I picked up a tattered copy of Fitzgerald's "The Great Gatsby" from the bookshelf last night.  It had been abandoned been abandoned by one of my teenage children after the compulsory high-school study.  I am enjoying the book, perhaps more because someome wrote all over this copy. 

A high-school kid, no doubt, with an upcoming test, a goal, a teacher breathing down her neck.  The roundish handwriting. tells me it was a girl although it doesn't seem to be my daughter.   The mysterious scrawler has left dozens of questions, underlined paragraphs, brackets, question marks.   "Question: Why does Daisy stay with Tom?" on page23.   "Repetition for effect" on page 26.  "Nick doesn't believe anything" on page 70.  On and on.

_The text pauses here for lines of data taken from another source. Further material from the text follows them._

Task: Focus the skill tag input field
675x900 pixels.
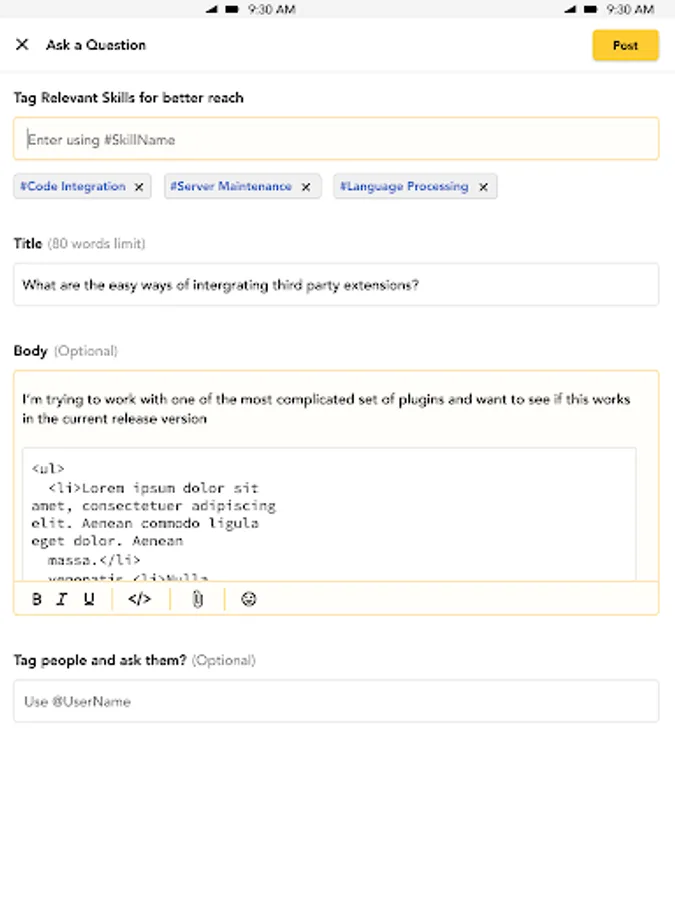Action: [x=336, y=140]
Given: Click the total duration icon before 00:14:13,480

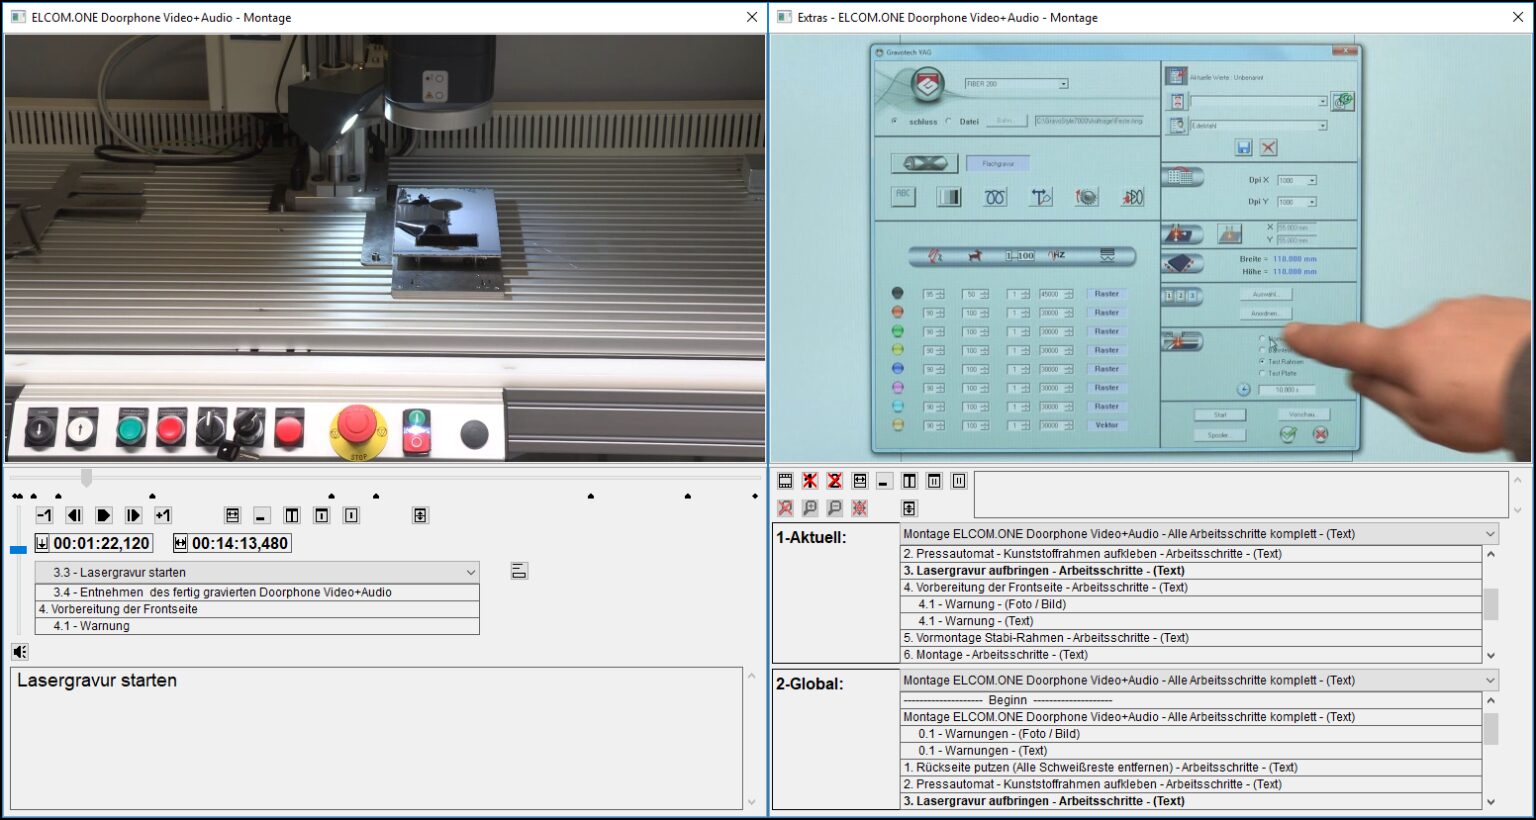Looking at the screenshot, I should [180, 543].
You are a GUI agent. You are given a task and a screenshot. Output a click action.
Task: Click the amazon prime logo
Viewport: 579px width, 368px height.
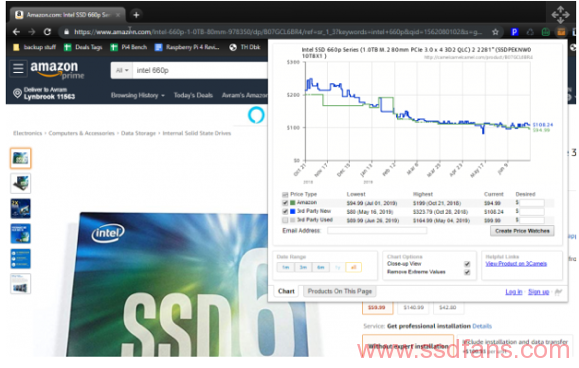(x=57, y=70)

 And then a long stretch without notes.  No sign of life for paragraphs on end until the trails picks up on page  148: "It was a form of betrayal that ends in death." followed by some furious underlining. There's a handy synopsis of Fitzgerald's techniques on the last page of the book: juxtaposition, symbolism, description.  There is a long list of examples, a description of color symbolism, and a second long list labeled "Abstract concepts".  

Hard work.

I attended a parent-teacher meeting at my son's school earlier in the fall and was struck by the list of required readings and the speed at which my son was supposed to read.  There was much talk about tests, college essays, homework and make-up exams.  Nothing at all about enjoying literature or learning to pick a good book.  No choice about what to read.  I left with a great sense of relief at bring done with high-school and college, and a lingering sadness at the thought  that my children have to plod through uninspired school garbage about literary techniques for several more years before being off the hook.

But why?  Why should a seventeen-year old care about Fitzgerald's symbolism?   Lord knows 99.99% of adults don't give a flea's hair about literary goobledy-gook and don't remember a darn thing about high-school English.

I hope that my fellow reader was able to go past the high-school requirements and enjoy Fitzgerald against all odds.  The long empty stretch in the middle of the book gives me hope .  Perhaps she got so caught up in the story that she stopped taking dutiful notes. 

If not, if it was just the flu or boredom that stopped her, I wish for her to rediscover the book on a shelf some thirty-something years from now.   Read it for kicks.